### Instructions to follow
Count the lines of the records that contain the string "Select", matching case exactly, and reply with that number alone.

### The records
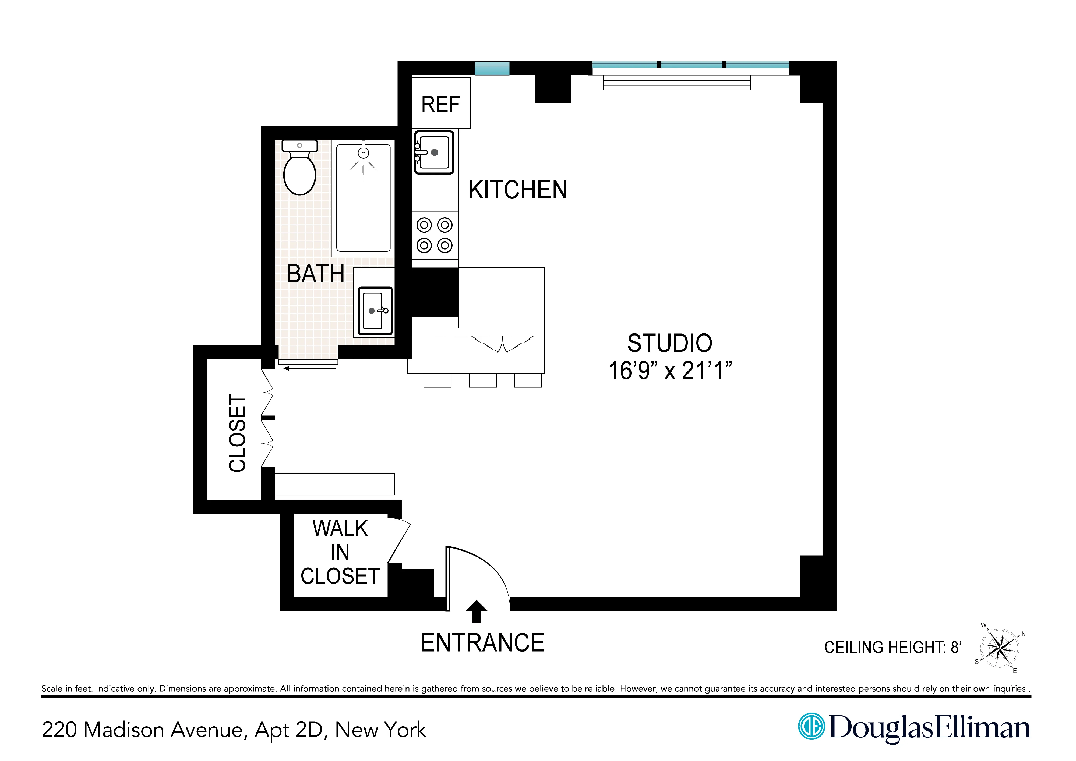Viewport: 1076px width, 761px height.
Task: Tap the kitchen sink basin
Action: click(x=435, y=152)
...
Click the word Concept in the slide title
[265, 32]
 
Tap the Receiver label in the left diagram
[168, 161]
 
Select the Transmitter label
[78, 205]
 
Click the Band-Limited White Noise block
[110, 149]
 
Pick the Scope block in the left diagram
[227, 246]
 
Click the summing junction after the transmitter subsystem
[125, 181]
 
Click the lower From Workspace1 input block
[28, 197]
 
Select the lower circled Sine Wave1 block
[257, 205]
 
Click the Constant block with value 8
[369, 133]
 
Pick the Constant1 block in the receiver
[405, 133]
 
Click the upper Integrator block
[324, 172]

### Response
2